Мое изначальное разочарование было вызвано фрагментарностью, незавершенностью романа. Он и остается незавершенным, но в нем есть сильное начало, живая середина, лукавая концовка и уже просматривающаяся изысканная структура. Чем больше я перечитывал, тем отчетливее убеждался, что, возможно, Набоков почти наполовину закончил очередной свой короткий роман, вроде «Соглядатая» или «Смотри на арлекинов!».

Вторым моим разочарованием стали персонажи. Действительно, ни один из них не вызывает симпатии, но главная героиня Флора прелестно отвратительна, а ее муж, невролог Филипп Вайльд — незабываемая фигура, от его домашних туфель и вросших ногтей до его буддоподобной бесформенности и его искрометного интеллекта, силою которого он пытается уничтожить собственные ступни.

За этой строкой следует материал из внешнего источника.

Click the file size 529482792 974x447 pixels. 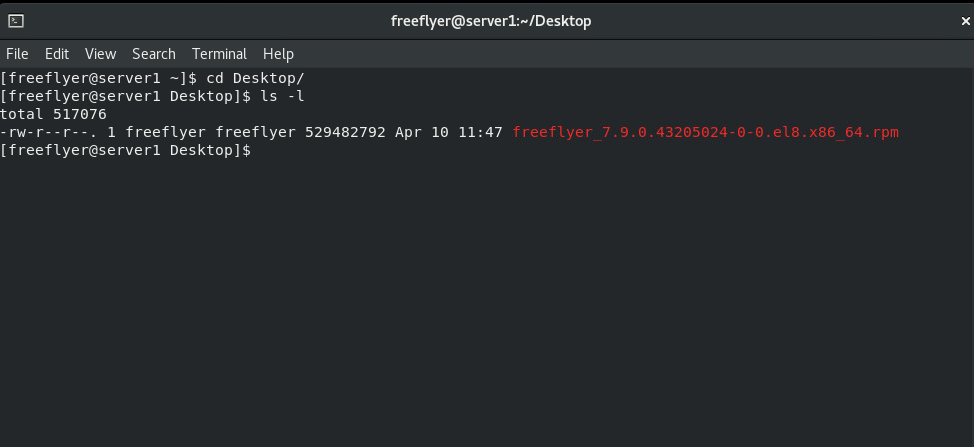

Третий недостаток я усмотрел в сюжете. Но если ему и недостает напряженности, он насыщен буйной деятельностью неуемной Флоры и комической инертностью повторяющихся попыток Вайльда уничтожить самого себя. Пожалуй, каждому второму роману Набокова недостает сюжетного динамизма. Если я не ошибаюсь — а как вы теперь знаете, я могу ошибаться, — «Подлинник Лауры» обещает услады иные, нежели саспенс: контраст между сумбурным действием и медитативной статикой, неразгаданные загадки — кто кого создал и кто кого уничтожает.

Три вопроса сняты, осталось еще четыре. Я вас пока так и не убедил.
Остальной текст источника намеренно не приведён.